The first series that got him attention was Occupations, a series of self-portraits in which he gave the Nazi salute at various European locations. Painting was always his core medium, however, and he was greatly inspired by Joseph Beuys, whom he would travel to see in Dusseldorf. In particular, Kiefer recalls that Beuys was approving of his Occupations series for its “good action, and for Beuys action was art.” From the start, Kiefer was experimenting with enhancing paint with strange materials like straw, building up the canvas as if it were a sculpture.

His homeland has never particularly appreciated him, which may explain his move to France in the early ‘90s. “I made my career here,” Kiefer says of the U.S. “In Germany, still today, they don’t like me. They’ve written the same things for 40 years: ‘It’s too big, too heavy.’ And they don’t look.” Although he’s had huge success, and is easily ranked among the most significant living painters, you can tell this still rankles.

Even from his French perch, “Mostly I paint subjects from Germany,” Kiefer says, savoring yet another irony. “You feel more German when you’re in another country.
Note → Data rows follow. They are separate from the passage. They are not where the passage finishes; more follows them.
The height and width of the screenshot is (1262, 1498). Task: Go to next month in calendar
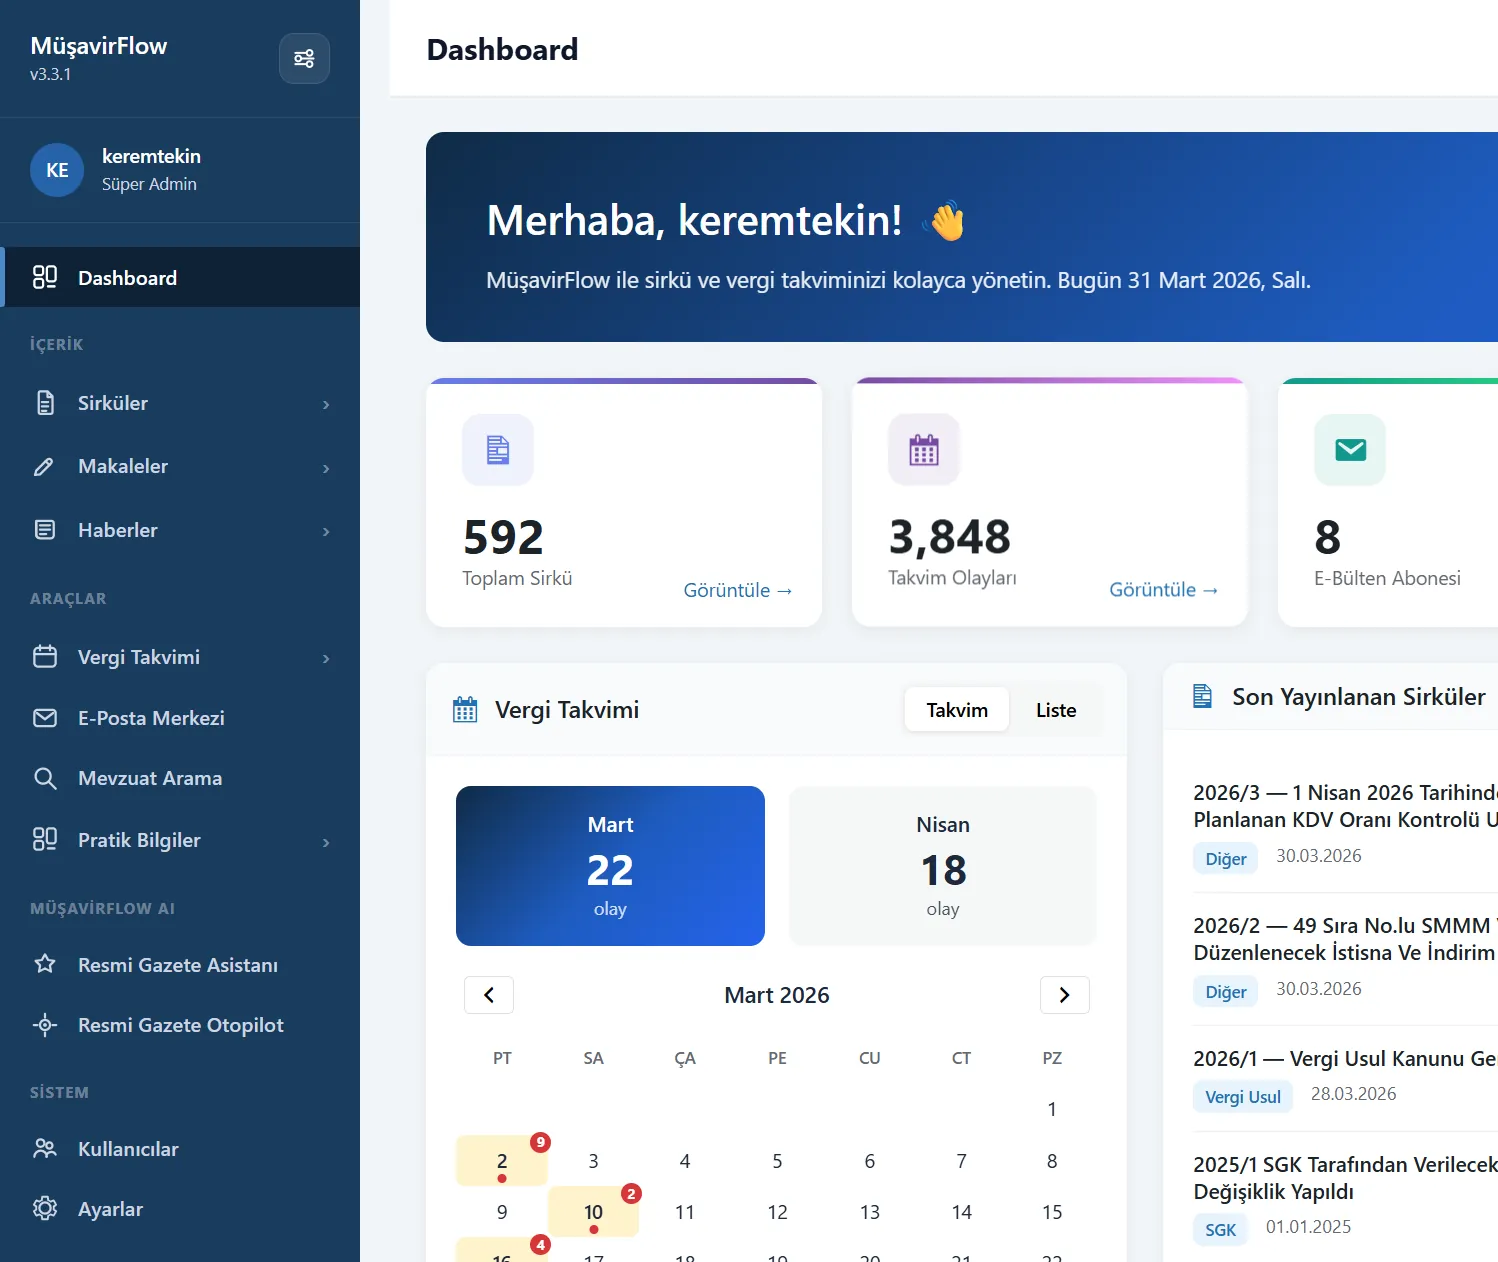[x=1065, y=995]
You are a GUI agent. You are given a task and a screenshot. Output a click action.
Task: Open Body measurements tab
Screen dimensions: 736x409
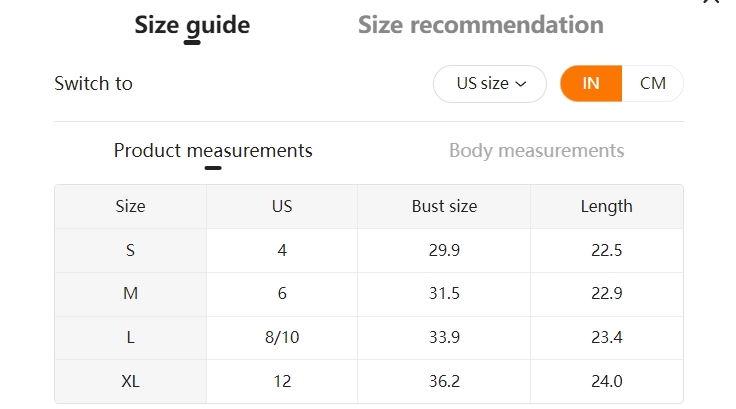point(537,151)
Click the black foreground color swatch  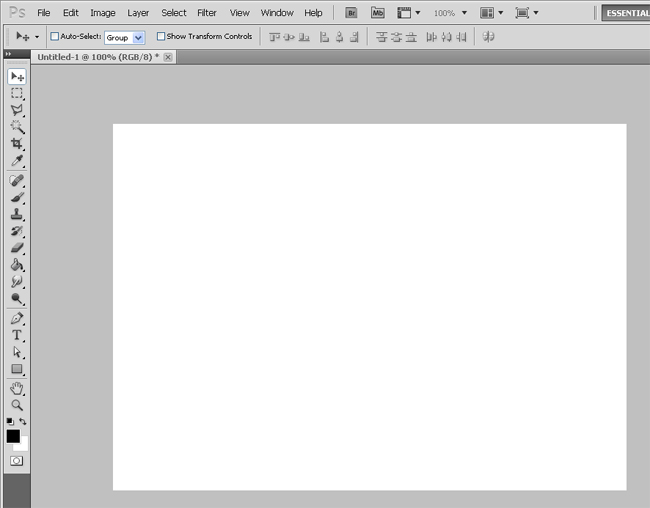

You see what you are from the outside.”

Kiefer works constantly. He quotes Rodin: “It faut toujours travailler.” Photography, though rarely exhibited, takes up a lot of his creative time in the gesamtkunstwerk village he has created for himself in Barjac, a series of post-industrial buildings (on the site of a former silk factory) spreading over many acres that allows him to store works, do full-scale mockups of exhibitions and generally play around. It’s not at all a stretch to link this back to the found bricks of his youth.

“Artists and poets are nourished when they are kids,” he says. “You should not get old—you should keep childish.” He smiles at this. He adds, “I want to be surprised. It’s the reason I work.”

So is he warm or cool as a person? “I’m both,” he says. “I can be very warm, but I when I am deciding for a painting I can be cold and very rational. You have to be able to decide. And you kill 100 other paintings in the process. You can’t be nostalgic.”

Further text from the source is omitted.